§ To be done
Starting with the line that contains "You are a GUI" and going on through the end of the lines below, write out every line again, requests included, and shift each coordinate in the answers by -13. Leave the pictures out of your answer.

§ Data for this exercise
________________________________________

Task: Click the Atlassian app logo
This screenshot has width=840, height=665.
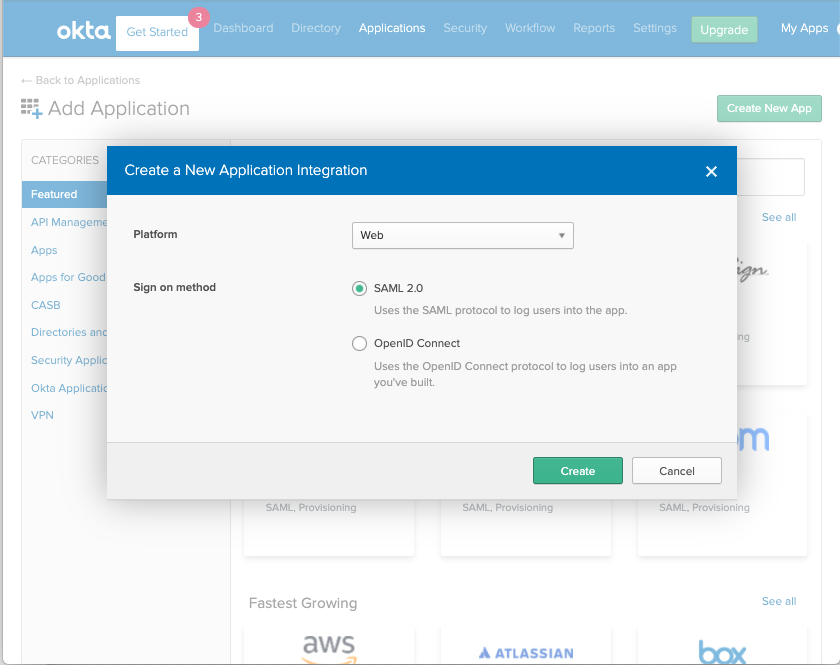Action: (x=526, y=653)
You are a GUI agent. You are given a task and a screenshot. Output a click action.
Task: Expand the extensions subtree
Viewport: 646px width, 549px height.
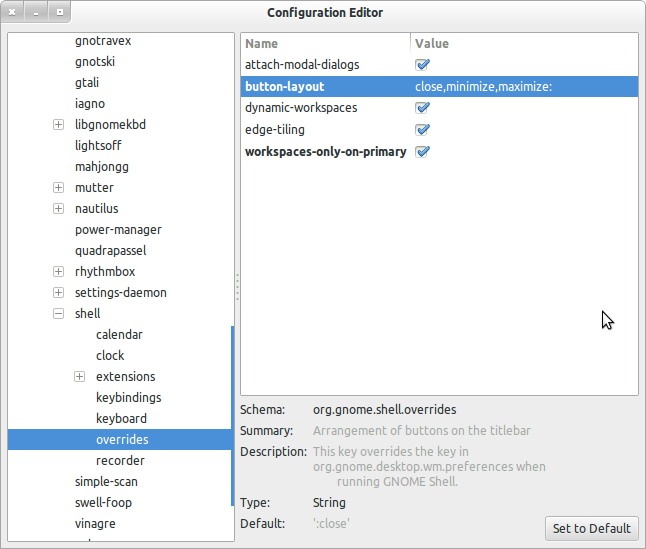coord(79,377)
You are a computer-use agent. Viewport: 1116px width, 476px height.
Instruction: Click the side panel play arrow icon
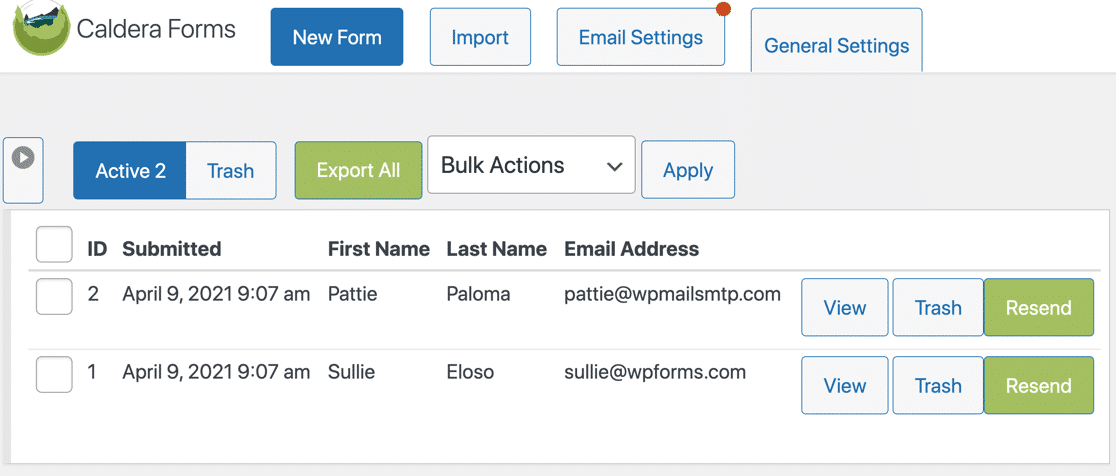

________________________________________

§ Completed task
You are a GUI agent. You are given a task and a screenshot. Output a click action.
Task: Expand the extensions subtree
Viewport: 646px width, 549px height.
coord(66,364)
You are a computer-use agent. Viewport: 1116px width, 476px height.
Instruction: Click the side panel play arrow icon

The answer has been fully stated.